L’eurodéputée LFI Rima Hassan a été libérée de sa garde à vue le 2 avril au soir. Elle doit désormais comparaître devant le tribunal correctionnel le 7 juillet 2026 pour « apologie du terrorisme ».
Selon un communiqué du parquet de Paris, Rima Hassan est accusée d'avoir, le 26 mars, fait l'apologie d'actes terroristes. Le délit, notamment véhiculé par des services de communication en ligne, encourt des peines allant jusqu'à 7 ans d'emprisonnement et 100 000 euros d'amende.
Référence à Kōzō Okamoto
Cette situation découle d'une enquête menée par le pôle national de lutte contre la haine en ligne (PNLH).
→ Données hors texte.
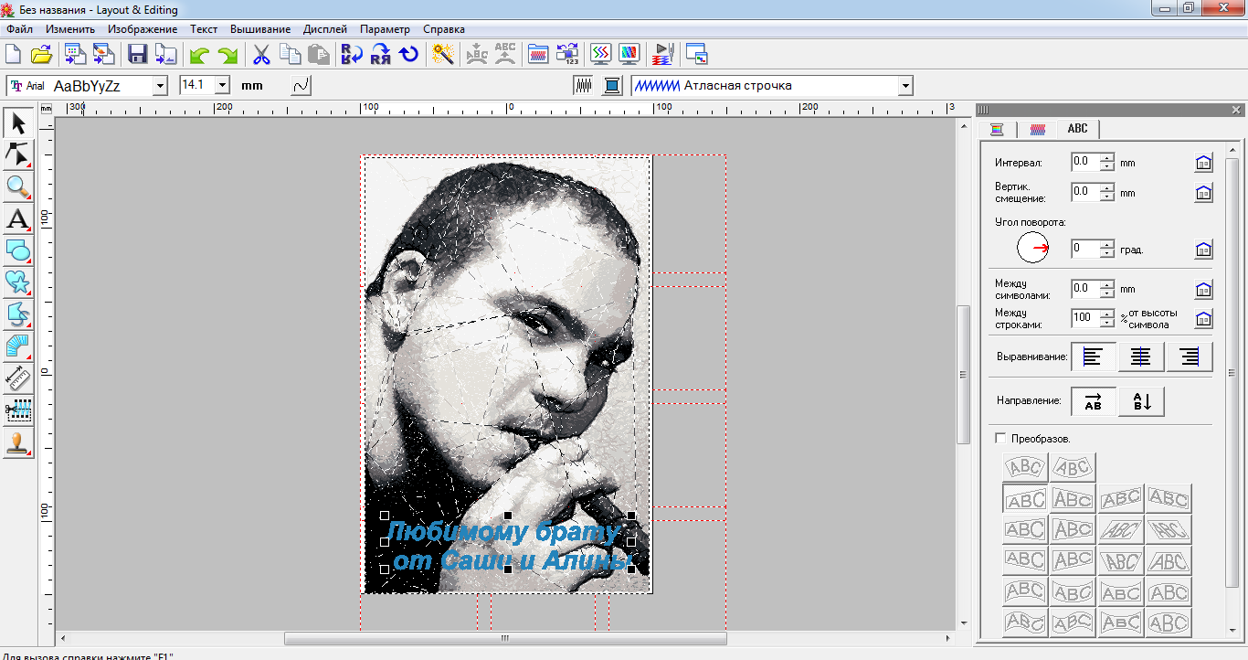Switch text direction to vertical
This screenshot has height=660, width=1248.
click(x=1141, y=401)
L’eurodéputée est pointée du doigt à cause d'un tweet mentionnant Kōzō Okamoto, un ancien membre de l'Armée rouge japonaise, tristement célèbre pour un attentat à l'aéroport de Tel-Aviv en 1972 qui a coûté la vie à 26 personnes.
Yannick Noyau, analyste des questions de sécurité, a déclaré pour France Info : « Utiliser les réseaux sociaux pour glorifier de tels actes reste inacceptable, et cela montre l'importance de responsabiliser les élus sur leurs déclarations publiques. » Rima Hassan a retiré son tweet après avoir été convoquée par la police, une démarche perçue par certains comme une tentative de minimiser ses propos.
Cette affaire soulève de nombreuses questions sur les discours politiques et leur régulation, alors que la lutte contre le terrorisme reste une priorité nationale. Le public et les médias suivent de près cette affaire qui met en lumière les enjeux de liberté d’expression et de responsabilité politique.